Tie-KaSOLIDは、鋼管柱を囲うように無垢の杉材「KaSOLID®」(カソリッド)※1をつなぎ合わせて施工する工法であり、表面に自然の木目が現れることが最大の特長です。KaSOLIDは、日本に多く存在しながら商業利用が進まない杉の大径木から切り出した無垢の大型板で、当社が今後様々な用途で使用する予定の材料です。
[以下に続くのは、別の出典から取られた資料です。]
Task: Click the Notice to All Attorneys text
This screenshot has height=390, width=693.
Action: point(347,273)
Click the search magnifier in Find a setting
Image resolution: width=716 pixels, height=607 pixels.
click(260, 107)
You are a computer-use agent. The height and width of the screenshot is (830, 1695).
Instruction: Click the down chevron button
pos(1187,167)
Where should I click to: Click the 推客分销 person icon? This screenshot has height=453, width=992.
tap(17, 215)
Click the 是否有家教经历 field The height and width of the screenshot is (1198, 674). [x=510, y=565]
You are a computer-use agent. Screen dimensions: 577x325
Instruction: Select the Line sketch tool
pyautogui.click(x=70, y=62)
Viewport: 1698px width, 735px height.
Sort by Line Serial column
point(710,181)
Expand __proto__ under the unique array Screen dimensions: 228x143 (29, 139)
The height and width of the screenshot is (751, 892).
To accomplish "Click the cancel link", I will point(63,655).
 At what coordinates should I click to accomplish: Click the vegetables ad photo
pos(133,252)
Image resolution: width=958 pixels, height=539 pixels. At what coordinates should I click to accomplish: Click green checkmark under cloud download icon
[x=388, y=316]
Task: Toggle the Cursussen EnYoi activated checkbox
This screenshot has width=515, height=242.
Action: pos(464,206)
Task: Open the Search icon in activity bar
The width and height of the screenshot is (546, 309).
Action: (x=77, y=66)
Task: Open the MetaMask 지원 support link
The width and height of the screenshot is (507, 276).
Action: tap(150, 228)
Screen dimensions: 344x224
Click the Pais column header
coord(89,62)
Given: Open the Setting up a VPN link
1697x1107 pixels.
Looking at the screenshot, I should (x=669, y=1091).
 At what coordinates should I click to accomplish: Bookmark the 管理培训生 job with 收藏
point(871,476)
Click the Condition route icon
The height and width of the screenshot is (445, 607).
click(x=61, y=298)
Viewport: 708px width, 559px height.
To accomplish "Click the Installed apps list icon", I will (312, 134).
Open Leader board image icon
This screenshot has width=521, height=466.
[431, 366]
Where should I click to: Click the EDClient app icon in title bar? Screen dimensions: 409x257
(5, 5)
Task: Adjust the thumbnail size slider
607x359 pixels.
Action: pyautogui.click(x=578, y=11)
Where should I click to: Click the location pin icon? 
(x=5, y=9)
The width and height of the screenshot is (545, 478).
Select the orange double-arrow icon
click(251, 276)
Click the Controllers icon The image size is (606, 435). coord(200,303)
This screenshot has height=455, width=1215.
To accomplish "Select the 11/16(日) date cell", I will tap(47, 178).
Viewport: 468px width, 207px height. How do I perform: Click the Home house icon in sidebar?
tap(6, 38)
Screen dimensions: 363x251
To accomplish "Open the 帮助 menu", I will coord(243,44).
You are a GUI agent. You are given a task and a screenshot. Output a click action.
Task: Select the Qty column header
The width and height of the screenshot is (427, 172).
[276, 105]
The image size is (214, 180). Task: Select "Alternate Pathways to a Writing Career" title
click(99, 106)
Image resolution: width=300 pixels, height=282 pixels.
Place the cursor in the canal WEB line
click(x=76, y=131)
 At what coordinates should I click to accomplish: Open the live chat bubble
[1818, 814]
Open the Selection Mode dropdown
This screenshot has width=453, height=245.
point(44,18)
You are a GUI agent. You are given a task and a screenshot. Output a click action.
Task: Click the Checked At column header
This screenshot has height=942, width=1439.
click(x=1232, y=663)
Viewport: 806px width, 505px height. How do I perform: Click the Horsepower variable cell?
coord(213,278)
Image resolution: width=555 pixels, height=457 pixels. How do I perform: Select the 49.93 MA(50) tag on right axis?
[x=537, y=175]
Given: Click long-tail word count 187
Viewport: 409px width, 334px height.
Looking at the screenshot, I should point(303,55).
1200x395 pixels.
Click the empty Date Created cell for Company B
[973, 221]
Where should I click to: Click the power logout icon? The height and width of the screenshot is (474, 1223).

※1 Kajima Simple and Optimum-cutting Lumber with Intentioned Dimension
開発の背景
近年、脱炭素社会の実現や、ウェルネス志向の高まりを受け、木造木質建築への関心が高まっています。また、建物利用者の快適性の確保が空間設計において重要な要求項目の一つとなってきていることから、内装の木質化のニーズも増加しています。しかし、建物躯体の主要部材である柱や梁に木材を利用するには建物規模やコストなどに課題があり、現状採用できるプロジェクトは限定的です。一方、木材流通の最上流に目を向けると、日本国内には戦後に植林され、伐採適齢期を過ぎて大径木化した杉が数多く残っており、小径な杉に比べて需要が少ないため、それらの有効活用が森林の資源循環の観点からも課題でした。そこで当社は、さらに森林の炭素固定化を促進するためにも、様々な建物において、大径木化した杉を構造部材以外に利用する技術を開発しました。
木質耐火被覆工法「Tie-KaSOLID」の特長
- 一般的な集成材※2よりも木の自然な質感を表現できる厚み60mmの無垢材(KaSOLID)と、厚み6mmの不燃材(ケイカル板)を一体化したシンプルな構成。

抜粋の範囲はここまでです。